The Sharon Bible School Teaching Method

There are many sources of Bible study on the Internet, many of them providing accredited online degrees. But many indigenous pastors, evangelists, or other Christian workers in "third world" countries cannot afford a computer, or even cybercafe fees, to access these sources. Sharon Bible School is developing a new method of teaching that aims to reduce these costs and limitations of computer access, while using the Internet as the main method of access. Here we explain the basic concepts of the method.

Basic Concepts

Lesson Format

(1) We use lessons that have a format similar to this:

This pattern (Bible passage, question, answer, question, answer, question, answer, etc.) is repeated throughout each lesson. Occasionally, there may be introductory text, definitions of terms, an outline of a book of the Bible, or other auxiliary text, but the lesson primarily follows this pattern.

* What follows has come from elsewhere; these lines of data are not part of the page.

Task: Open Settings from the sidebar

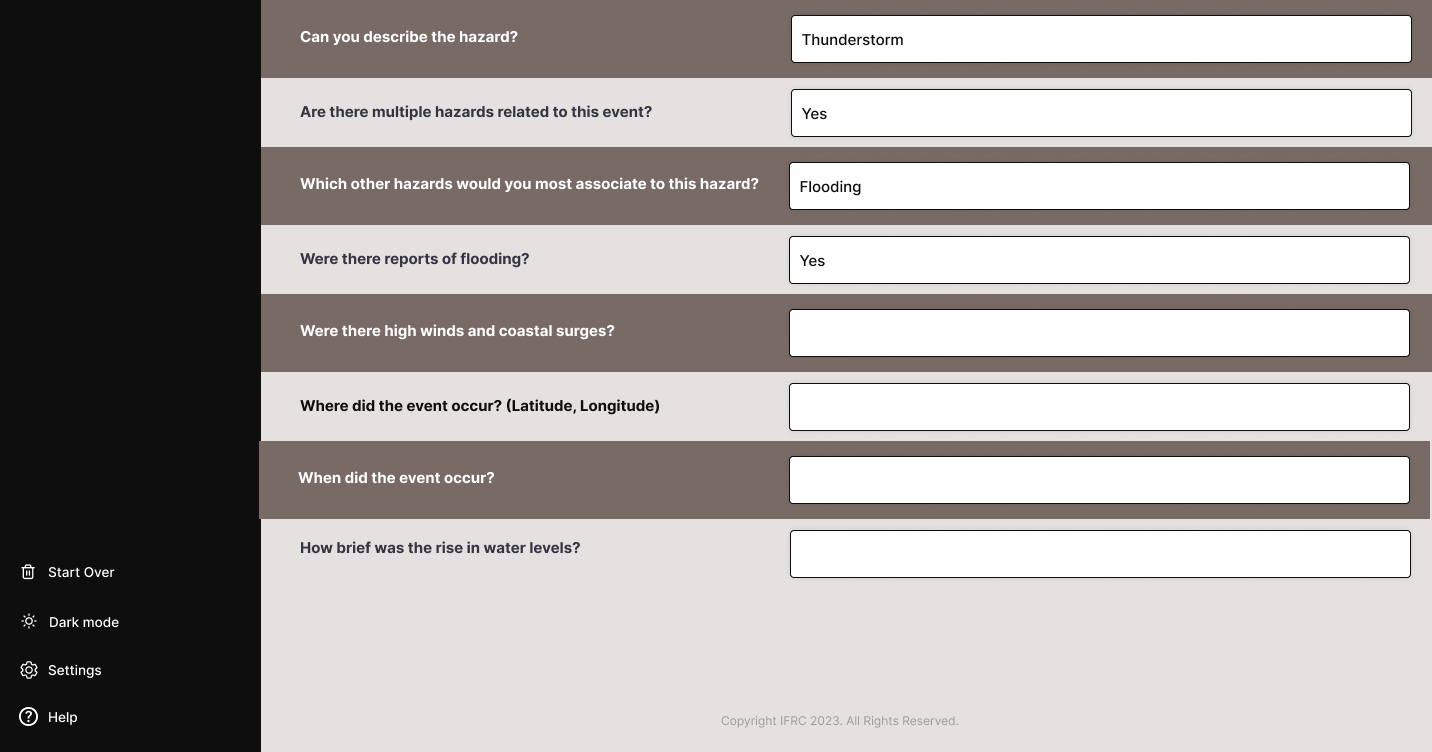Action: [x=74, y=670]
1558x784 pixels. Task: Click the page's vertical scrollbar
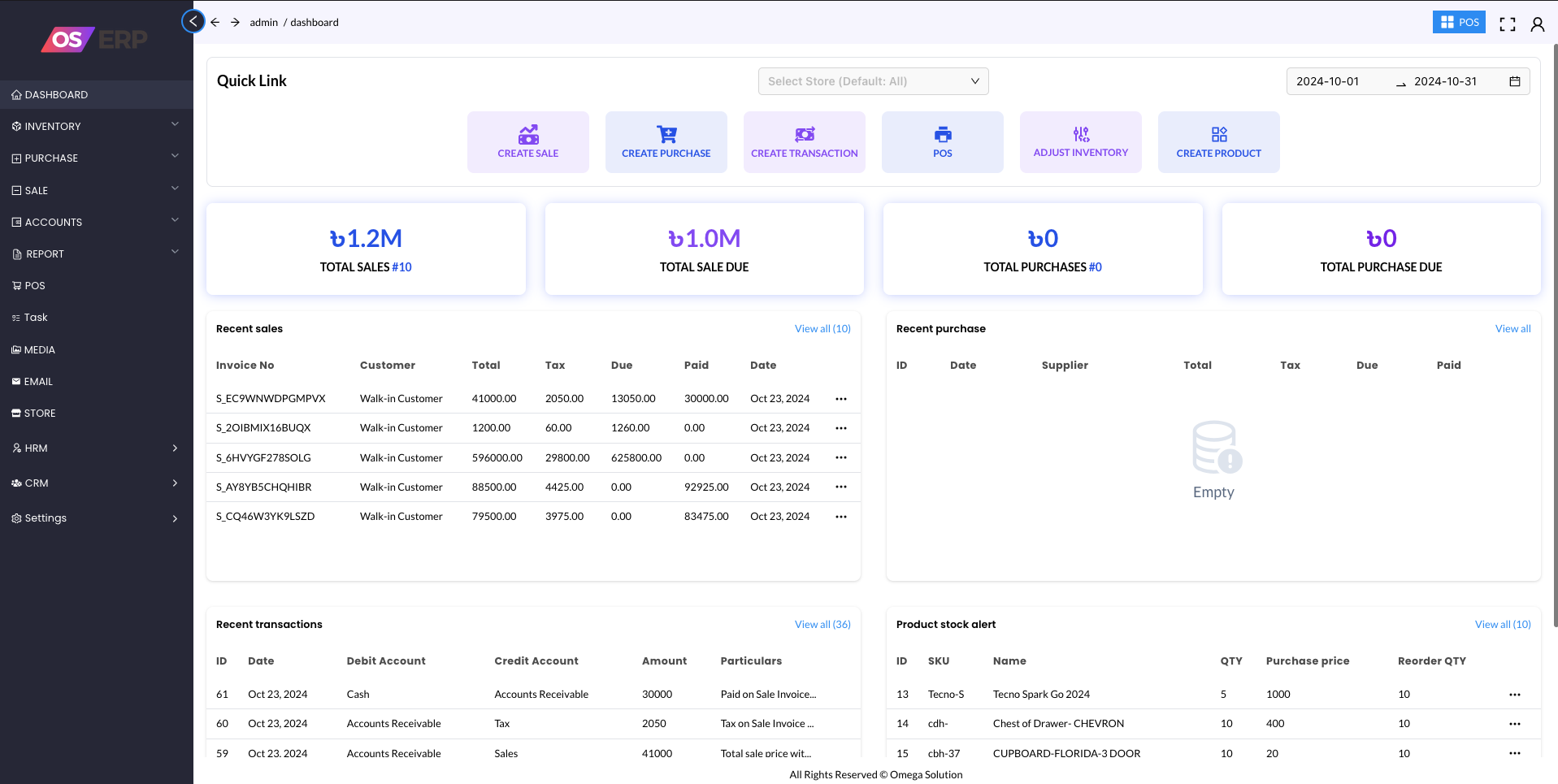1554,325
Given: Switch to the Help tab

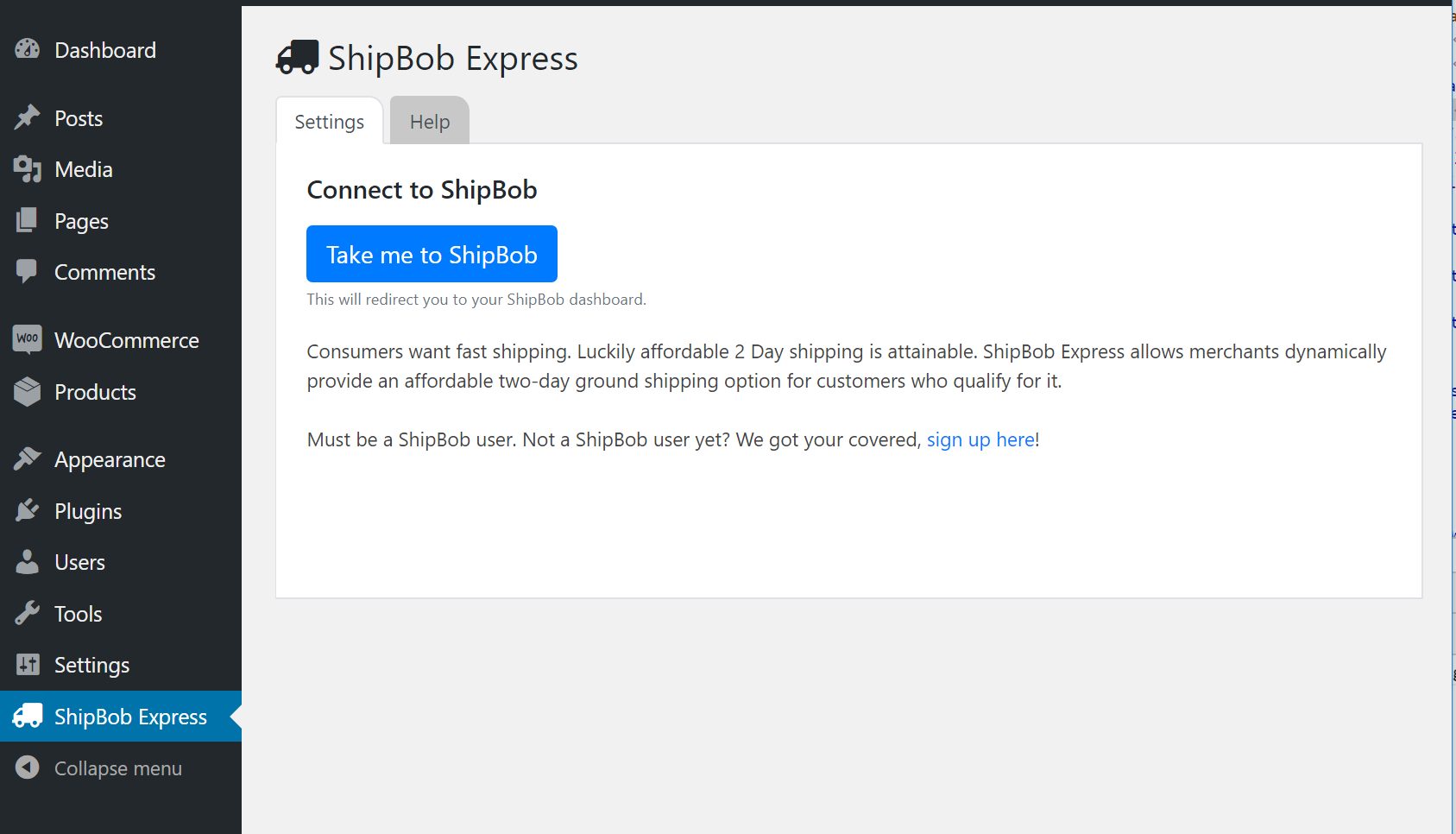Looking at the screenshot, I should click(430, 121).
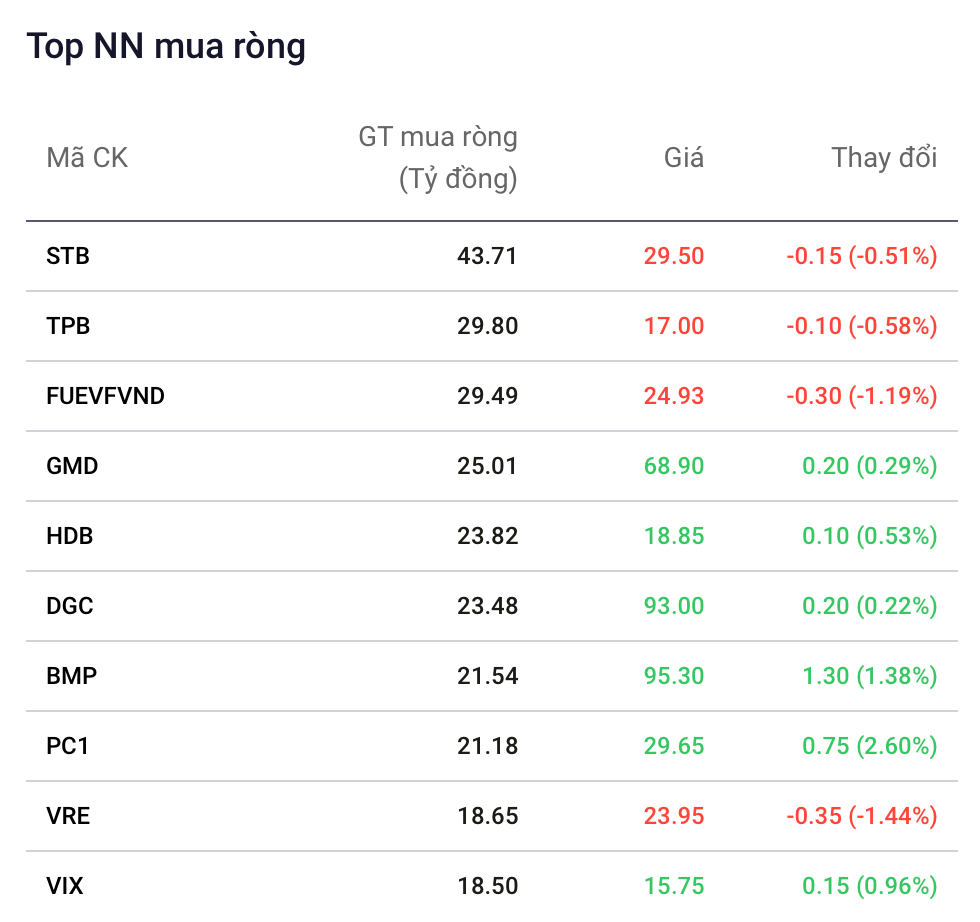Click PC1 change 0.75 (2.60%)
Image resolution: width=980 pixels, height=922 pixels.
(x=869, y=746)
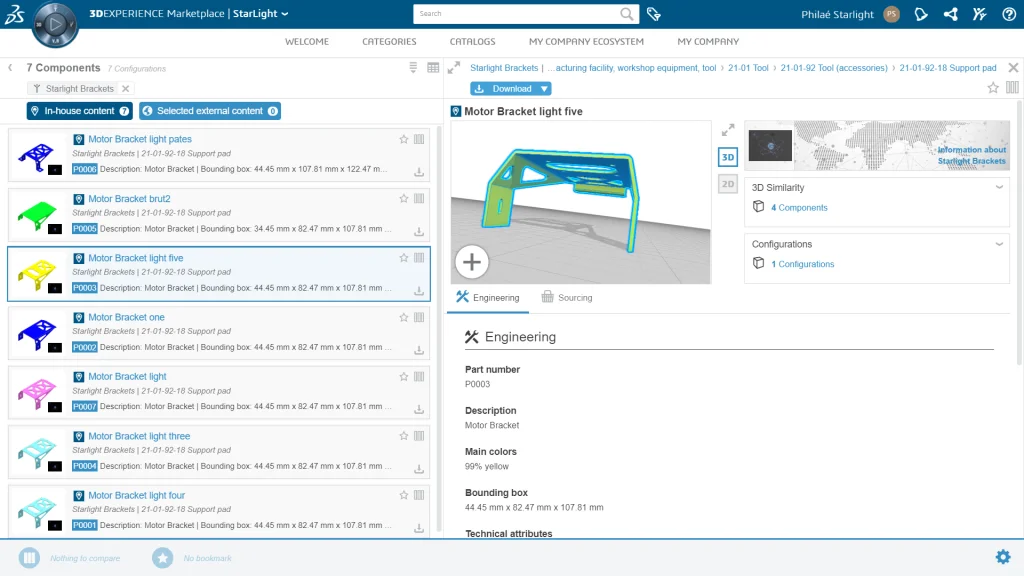Open the 4 Components similarity link
This screenshot has width=1024, height=576.
(x=799, y=208)
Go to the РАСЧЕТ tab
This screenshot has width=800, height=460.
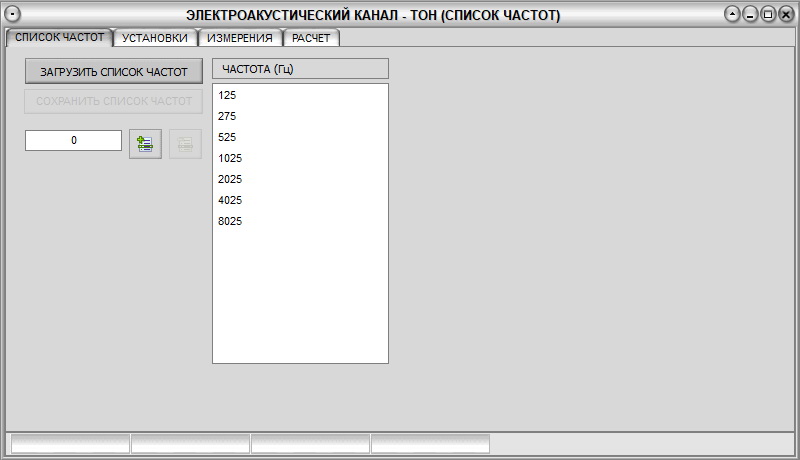coord(311,38)
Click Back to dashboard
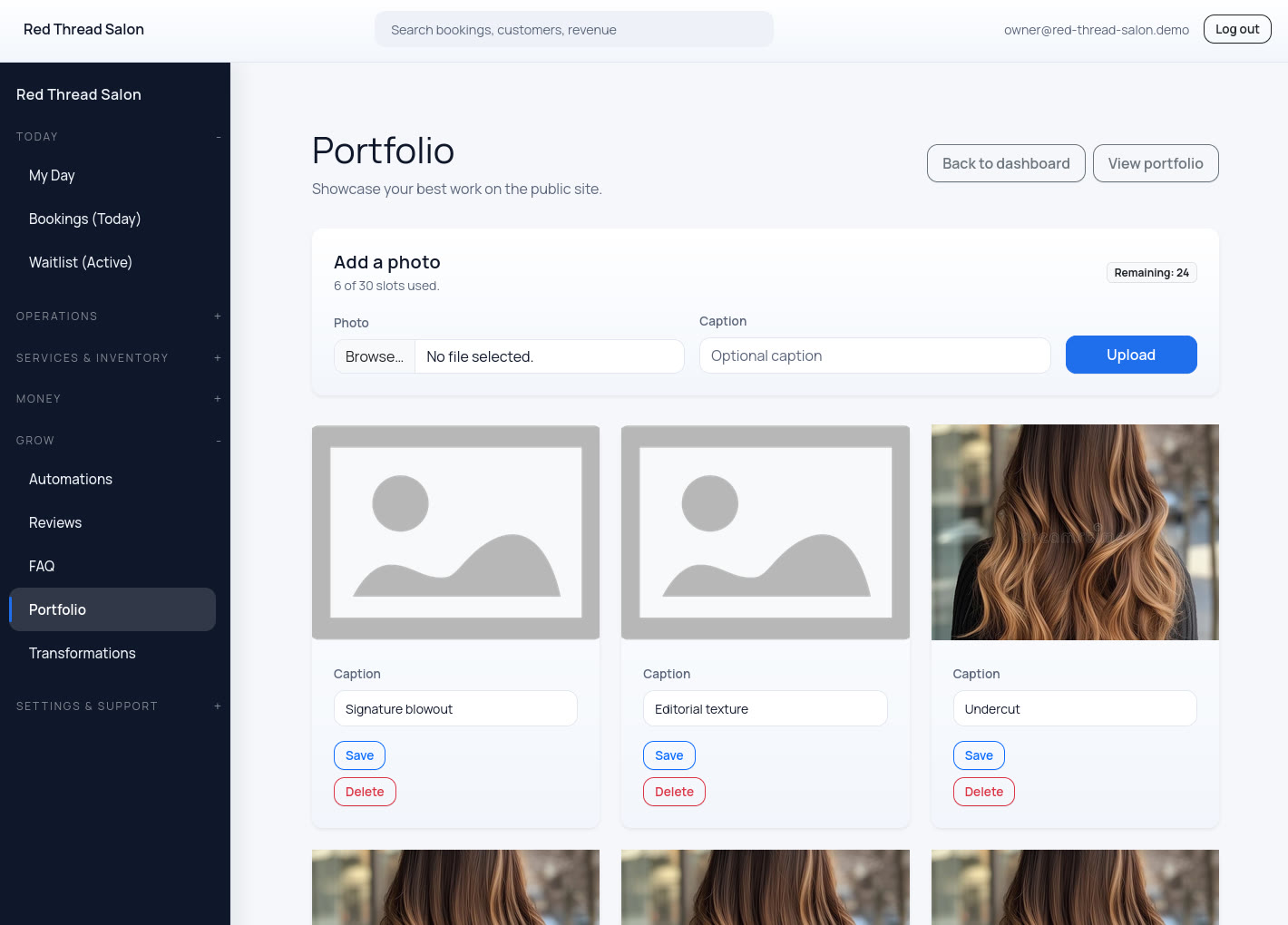 [1005, 163]
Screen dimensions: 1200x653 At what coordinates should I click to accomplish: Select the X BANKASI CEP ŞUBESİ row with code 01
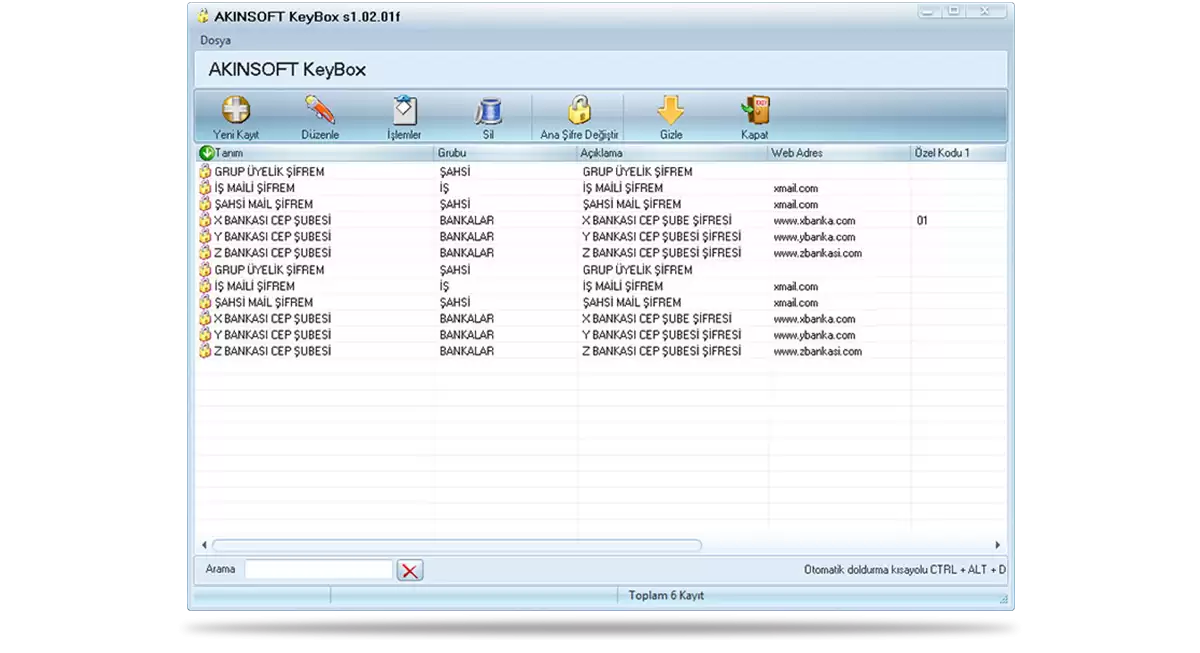tap(272, 220)
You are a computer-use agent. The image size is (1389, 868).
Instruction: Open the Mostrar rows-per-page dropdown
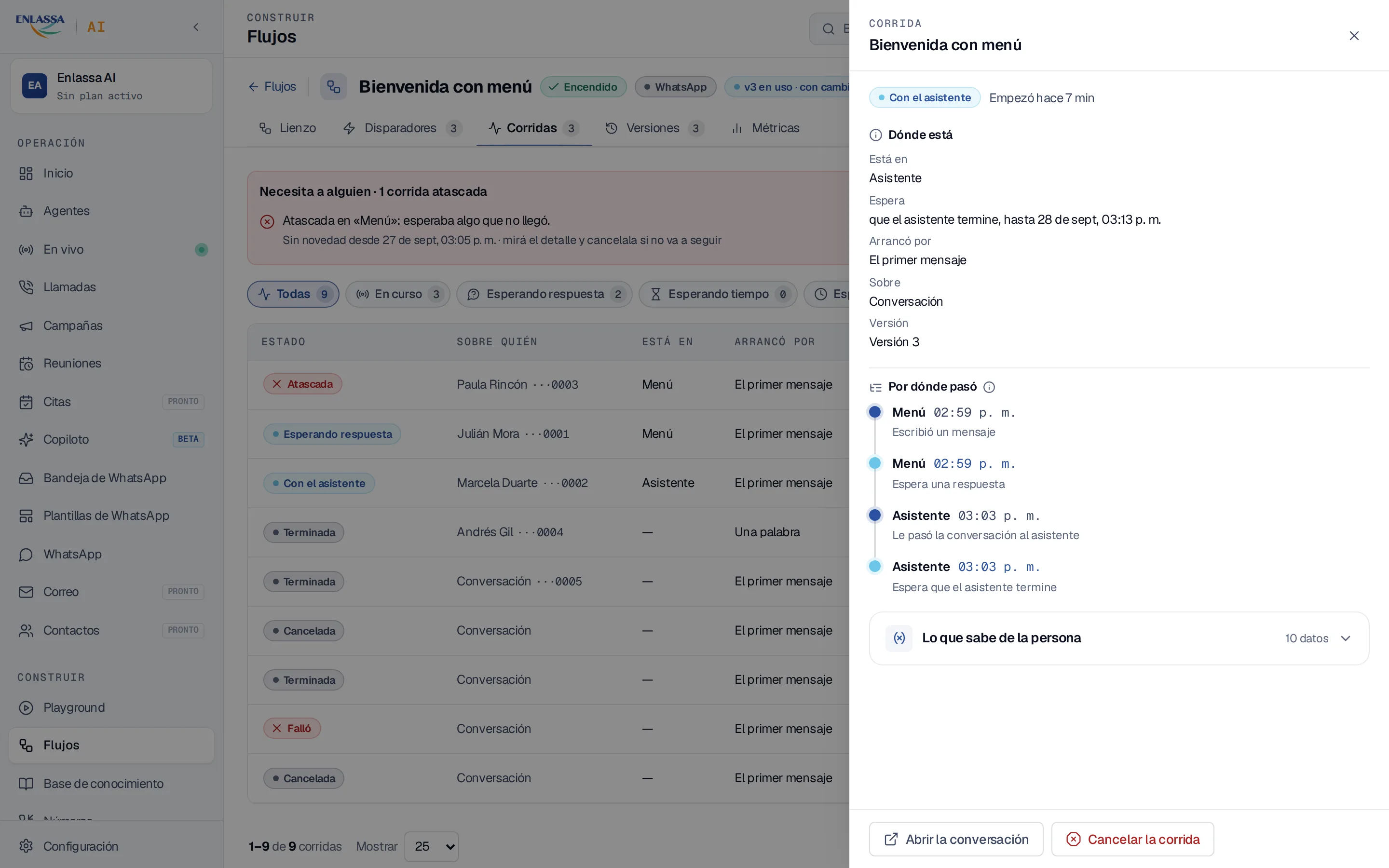click(432, 846)
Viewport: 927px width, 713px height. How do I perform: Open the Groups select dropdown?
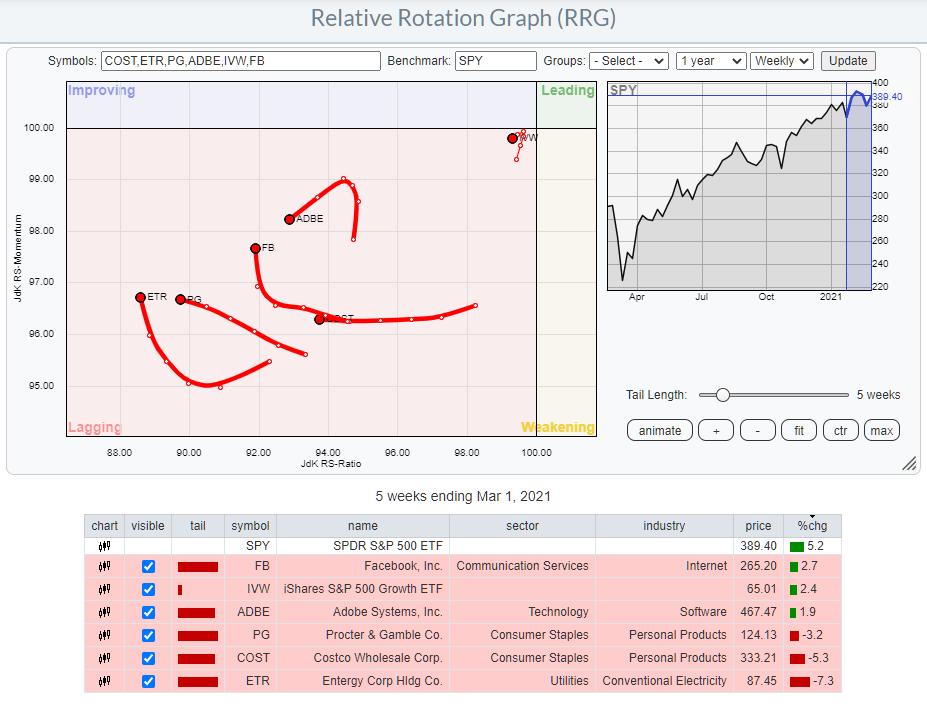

(2) Each lesson is published on the Internet as a PDF Forms document. The PDF format provides a predictable format of the printed document, independent of the computer and operating system, because a free PDF Reader program is available for all computer systems. But the PDF Forms format goes a step further. The lesson can be printed and the answers written in 'by hand', OR the blanks can be filled in on the computer, using the same free PDF Reader. Here is a sample lesson page.

(3) We use a mixture of two methods of scoring (grading) lessons. (This involves some fancy mathematics, but we won't try to explain that part.) This innovative approach enables us to reduce the amount of computer usage, and thus, to reduce the cost.

Home Scoring

(3a) For each lesson, only 20% of the students enter their answers into the PDF lesson form on a computer, from where it is emailed back to for scoring by home administrators. We call this home scoring. A different 20% (one-fifth) of the students is 'randomly' chosen (by computer) for each lesson, so that in every sequence of five consecutive lessons, each student has returned the answers for one lesson this way.

Peer Scoring

(3b) For each lesson, the other 80% of the students score the lessons of four other students anonymously. (The scoring is anonymous because the lessons are identified only by a four-digit Student ID number, and each student knows only his (meaning his/her) own number. Also, the choice of who scores whom is chosen 'randomly' by computer so that it will be a long time before the same choice is made again.)

We call this peer scoring, and it is done at the end of the teaching process (described later), so that the student at this time should know and understand the difference between good and complete answers, and poor or incomplete answers. His scores will be compared with those of other students and with the home scores.

Here is what it does:

This is how it works:

Multiple Learning Phases

The student goes through these five phases of learning for each lesson, and the varied repetition helps the student retain what he has learned:

Details of the Method

We will explain next each of these learning phases in more detail.

Working at Home:

Discussion Groups:

Lecture Period:

Returning Answers:

Sorting the Lessons:

Peer Scoring:

In Case of Absences

Absences will seriously degrade the learning experience of the other students, and create additional administrative work, so all students must be committed to be faithful and timely. However, sickness and accidents may happen, and we must be prepared to deal with this as best we can.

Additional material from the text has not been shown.